In essence, the Alumni should have an off-season relationship with the Athletic department in much the same way as the Work Study program for non-athletes during the school year. A summer job for Basketball and Football student athletes is the antidote that will reduce the frequency of NCAA violations and end the spectacle of penalties.


I firmly believe that establishing this kind of relationship would provide the student athlete with income to survive off the playing field during the school year and prevent the temptation to sell memorabilia or do other untoward things to secure pocket money. I anticipate that the statistics monitoring the success of the initiative will support my expectations. In fact, the NCAA might concoct a scheme to participate.


If the alumni of each university or college constructively organized and hired the players each summer until they graduate, leave school, or enter the NBA draft, the NCAA would have to find other things to do as opposed to imposing penalties for violations. Quite candidly, alumni who engaged in such constructive action would worry less if at all about having their hard-earned contributions confiscated by the NCAA in the form of fines.

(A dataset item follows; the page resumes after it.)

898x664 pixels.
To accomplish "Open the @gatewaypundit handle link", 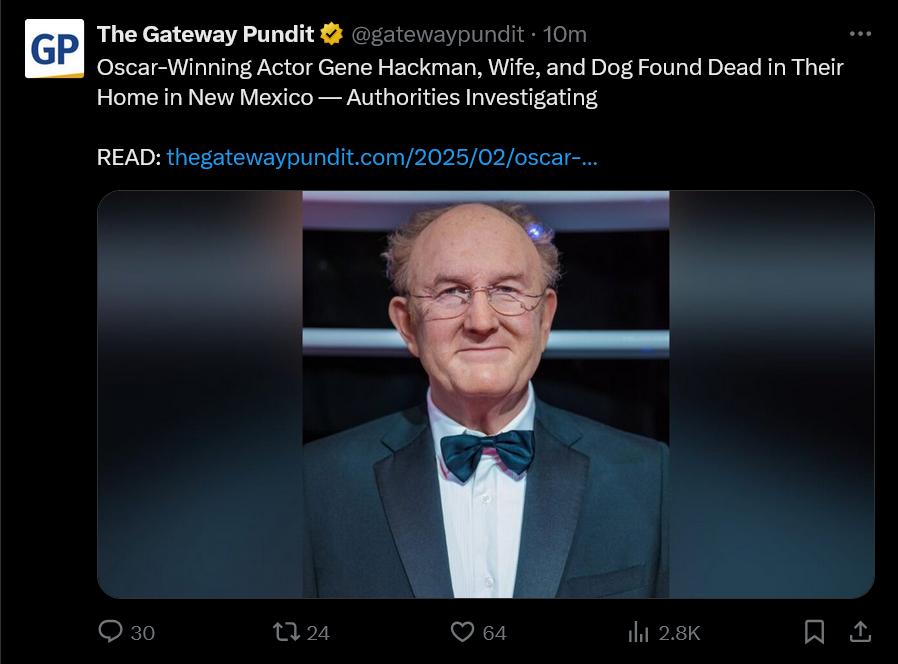I will pos(437,34).
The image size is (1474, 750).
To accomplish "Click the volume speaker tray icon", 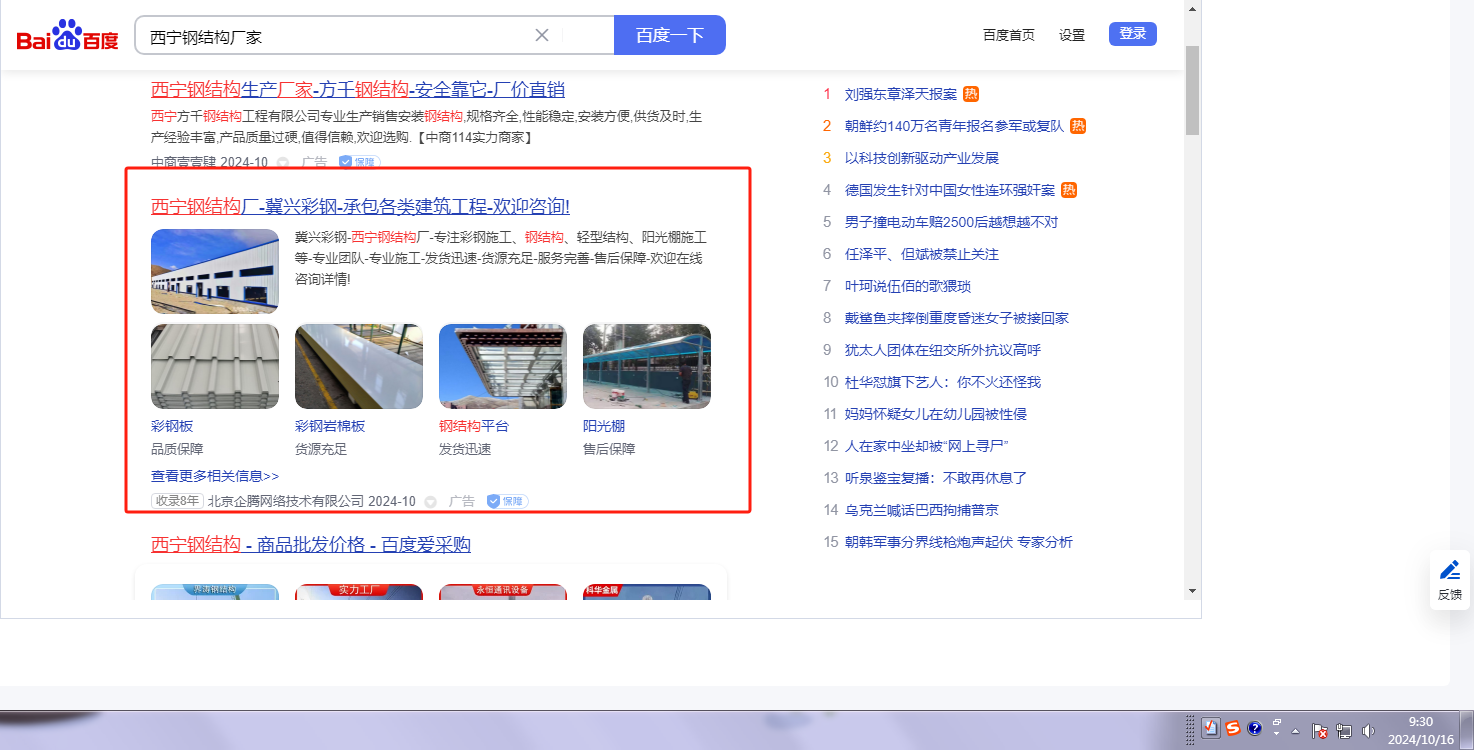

The NCAA has no authority to prohibit any Alumni from conducting itself in a goodwill manner. Exhibiting goodwill in providing exclusive summer Jobs to student athletes would ultimately eradicate violations and penalties by the NCAA, cease, and desist the negative image cast on schools and Athletic departments. Should the NCAA try to strong-arm schools who seek to institute such an initiative, perhaps it will be time to consider the efficacy and relevance of the organization as it relates to 21st Century progress of our institutions of Higher Learning.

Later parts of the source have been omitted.